This is perhaps a slightly obscure one: one thing I dislike in London are people who refer to the area where they live in terms of the tube / railway station rather than the actual area as found on the map

eg the people who say they live in Clapham South, Clapham Common or Clapham North; no you dont you live in Clapham, Stockwell or Balham near to the tube station. Also people who say they live in Clapham Junction: no you live in Battersea.

or people who say they live in Oval; no you dont you live in Kennington, Camberwell or Stockwell: you live near to Oval tube 

even people who say they live/work in Waterloo or Victoria; no you dont you are near Waterloo or Victoria railways stations but the actual area is not called that.


----------



## kyser_soze (Sep 23, 2008)

Perhaps they do it because it saves a supplementary question like 'Oh, whereabouts in Clapham then?' and also because if you work near Victoria, for example, it's a definite place, rather than just saying 'Westminster', or in the case of Waterloo, 'SE1' or 'Southwark'.


----------



## Paulie Tandoori (Sep 23, 2008)

Broadway Market at the arse-end of London Fields is a living shit-hole now, full of trendy young rich things drooling out of cafes and pubs like the swill that they are  

I've always had an irrational dislike of Swiss Cottage that i can't work out. Peckham late at night isn't much fun. Finchley gets on my goat as well, all of it. And as for Romford, well enough said.


----------



## Pat24 (May 13, 2009)

i really dislike Streatham. Lived there for two months. Souless and boring.  Balham is a shithole too. bromley is another one (not very bike friendly) peckham. I might get banned for saying this, but I fucking hate Brixton. Been here nearly 10 years, so i guess i need a change. Probably north London, I really like Muswell Hill. It's green and looks peaceful enough for me.


----------



## Crispy (May 13, 2009)

tarannau said:


> Pretty much anywhere North of Stockwell or South of Tulse Hill.
> 
> The Londoners themselves are fine nearly everwhere. It's the cocks migrating there from the rest of blighty that drag this fine city down.



Don't we outnumber you?


----------



## SWAG MC BURIAL (May 14, 2009)

blooper said:


> Who and what do you hate, on a London theme?
> 
> I also dislike South West London apart from perhaps a little bit of Streatham and Brixton. Specifically Cla'am (it's not a place, it's a cunt's den), Bla'am (worse in some ways, because they think they're not as bad as Cla'am but really are), Battersea and Wandsworth.
> .



 why does everyone think that Battersea is all Northcote Road motorised pram and twin-set country? come to the ends & I'll show you the Winstanley blud! Realness! lol 

Good points otherwise though.
_ _ _ _
SET OF TASKS:
A. Please reproduce the part of the London forum thread from "## Paulie Tandoori" up to and including "well enough said.".
B. Decide whether each statement agrees with the London forum thread, answering yes or no and quoting the deciding words: (i) The opening post says people who claim to live in Clapham Junction actually live in Battersea. (ii) Pat24 says they lived in Streatham for two years. (iii) Paulie Tandoori explains that the dislike of Swiss Cottage comes from its noise.

SUPPLIED MATERIAL:
_ _ _ _
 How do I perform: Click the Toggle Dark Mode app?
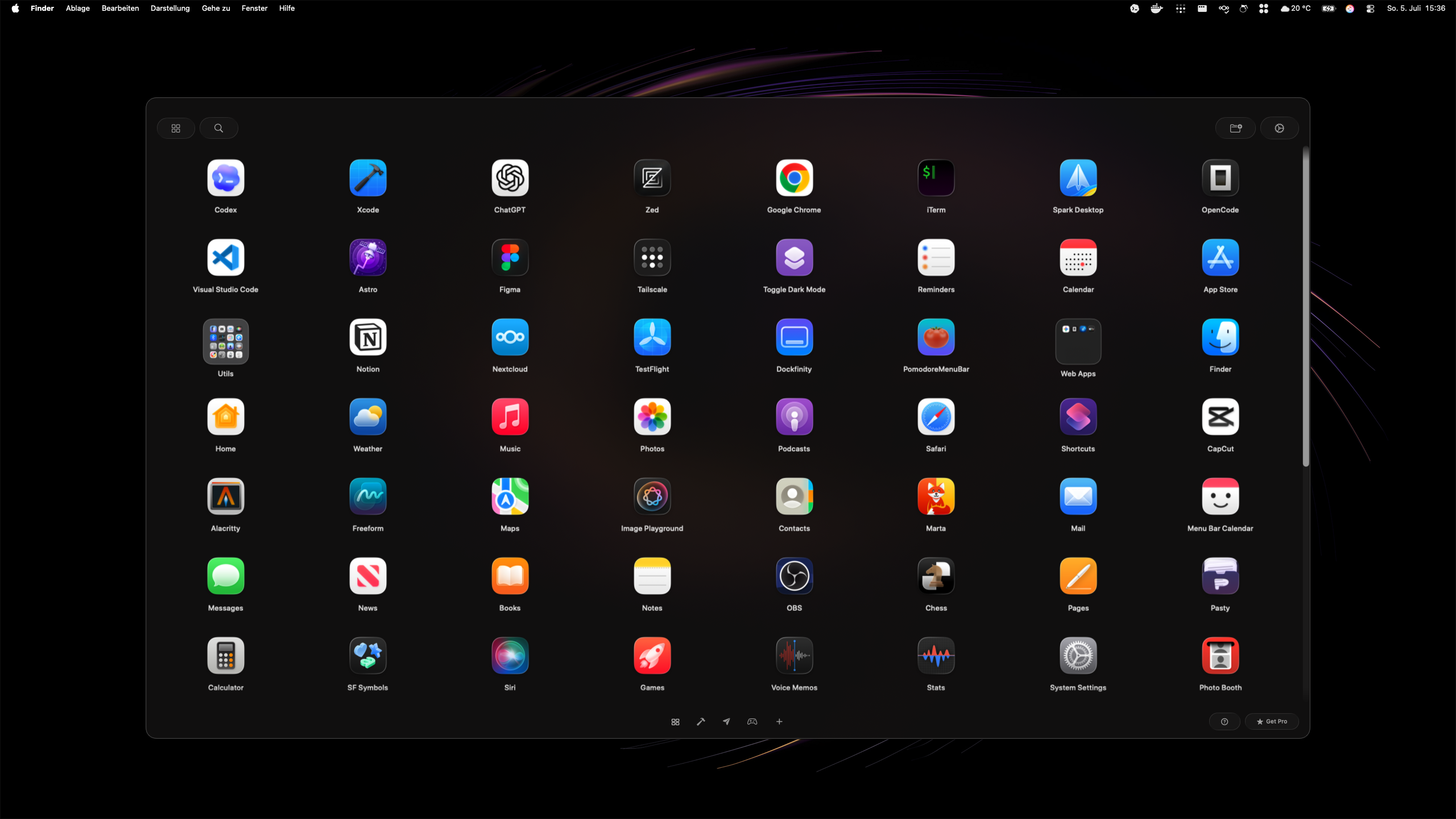tap(794, 258)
_ _ _ _
EXERCISE ANSWERS:
A.
## Paulie Tandoori (Sep 23, 2008)

Broadway Market at the arse-end of London Fields is a living shit-hole now, full of trendy young rich things drooling out of cafes and pubs like the swill that they are  

I've always had an irrational dislike of Swiss Cottage that i can't work out. Peckham late at night isn't much fun. Finchley gets on my goat as well, all of it. And as for Romford, well enough said.

B.
(i) Yes: "Also people who say they live in Clapham Junction: no you live in Battersea."
(ii) No: "Lived there for two months."
(iii) No: "I've always had an irrational dislike of Swiss Cottage that i can't work out."